Les élections des doyens et des directeurs des institutions universitaires de 2017 ont eu lieu avec le même mode électoral que celui en vigueur avant 2011. Les enseignants universitaires sont divisés en deux corps : le A qui regroupe les professeurs et maîtres de conférences, le B qui rassemble les maîtres assistants et les assistants.
Tous les enseignants d’une grande institution universitaire sont ainsi appelés à élire 6 enseignants mais seulement du corps auquel ils appartiennent ; sachant que le corps B est composé d’un plus grand nombre d’enseignants, ce mode de scrutin réduit donc sa représentativité.
Les 6 enseignants du corps A et du corps B, élus par leurs pairs, voteront pour le doyen ou le directeur de l’institution. Le vote est ainsi indirect. Par tradition, ce mode scrutin incite tacitement les participants à se grouper en liste en désignant par avance le candidat directeur pour lequel ils vont voter.
Ceux qui ne se plient pas à cette tactique et ne font pas leur « coming out » voient leur chance de l’emporter se réduire comme peau de chagrin et ne se présentent donc pas. D’ailleurs ce mode de fonctionnement est contraire au secret du vote.
Ce mode de scrutin indirect était déjà en vigueur pendant les années de dictature et vraisemblablement servait les intérêts de ceux qui voulaient d’une manière ou d’une autre avoir la main mise sur ces élections.
Pour la petite histoire, j’ai le souvenir d’une de ces années de plomb, quand les élections d’un conseil de département avaient été tout simplement annulées car vraisemblablement aucune des personnes attendues pour la direction n’avaient été élues ! Savez-vous ce qui a alors été imposé ? Le directeur de département a tout simplement été nommé … et le département a fonctionné sans conseil !
Il faut s’étonner que jusqu’à aujourd’hui, surtout après le 14 janvier 2011, ce type de pratique du passé n’ait jamais été dénoncé.
Ainsi, non seulement le vote des représentants des structures dans les institutions universitaires n’est pas représentatif, n’est pas direct et se fait majoritairement sur liste bloquée ; par conséquent le vote incite à faire passer des clans et des lobbies, plutôt que des individualités estimées pour leurs compétences, intégrité et leur relationnel.

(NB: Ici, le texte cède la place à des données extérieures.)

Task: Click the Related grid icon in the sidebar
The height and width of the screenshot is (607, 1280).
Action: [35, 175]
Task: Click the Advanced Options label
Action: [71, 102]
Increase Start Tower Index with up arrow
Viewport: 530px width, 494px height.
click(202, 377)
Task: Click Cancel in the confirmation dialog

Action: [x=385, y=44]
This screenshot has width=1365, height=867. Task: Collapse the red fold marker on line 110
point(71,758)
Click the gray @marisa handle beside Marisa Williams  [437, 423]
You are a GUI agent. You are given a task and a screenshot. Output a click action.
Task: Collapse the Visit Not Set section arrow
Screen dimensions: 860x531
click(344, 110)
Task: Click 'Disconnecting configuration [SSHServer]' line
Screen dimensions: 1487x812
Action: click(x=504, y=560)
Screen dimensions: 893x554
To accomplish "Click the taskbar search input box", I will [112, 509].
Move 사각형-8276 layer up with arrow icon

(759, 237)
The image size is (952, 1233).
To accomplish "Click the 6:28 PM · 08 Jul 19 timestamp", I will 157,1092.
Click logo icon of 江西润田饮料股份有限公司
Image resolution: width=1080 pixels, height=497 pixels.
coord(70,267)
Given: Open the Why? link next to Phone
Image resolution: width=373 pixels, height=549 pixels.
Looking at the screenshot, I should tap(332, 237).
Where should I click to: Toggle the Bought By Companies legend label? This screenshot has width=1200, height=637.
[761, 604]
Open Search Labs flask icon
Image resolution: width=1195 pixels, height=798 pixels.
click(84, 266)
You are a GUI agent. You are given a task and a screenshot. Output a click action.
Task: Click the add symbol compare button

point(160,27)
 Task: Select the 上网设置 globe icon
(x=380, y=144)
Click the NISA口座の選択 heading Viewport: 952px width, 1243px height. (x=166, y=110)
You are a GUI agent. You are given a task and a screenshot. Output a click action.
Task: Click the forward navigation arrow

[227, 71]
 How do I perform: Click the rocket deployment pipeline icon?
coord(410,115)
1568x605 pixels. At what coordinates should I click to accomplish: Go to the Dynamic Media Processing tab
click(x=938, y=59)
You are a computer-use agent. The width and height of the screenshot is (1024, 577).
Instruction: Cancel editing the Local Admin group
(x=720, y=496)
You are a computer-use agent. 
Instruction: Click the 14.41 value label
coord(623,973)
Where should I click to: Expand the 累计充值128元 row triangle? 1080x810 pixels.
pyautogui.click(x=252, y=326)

D’ailleurs, on en veut pour preuve qu’on n’oblige pas les membres des conseils de présenter leur CV ni de mener campagne en détaillant leurs activités ni de faire part des actions qui leur tiennent à cœur et qu’ils vont mener dans le cadre de l’institution ou du département.
L’Union des enseignants universitaires tunisiens (syndicat Ijaba) avait proposé que ce mode de scrutin non représentatif et indirect soit modifié de façon à ce que clanisme, copinage, magouilles n’aient plus de raison d’être ; la solution proposée avait pour but de dissocier les élections du doyen de celles du conseil scientifique et que tous les enseignants des corps A et B confondus participent à ces deux votes. Mais les mêmes forces rétrogrades ne veulent rien modifier.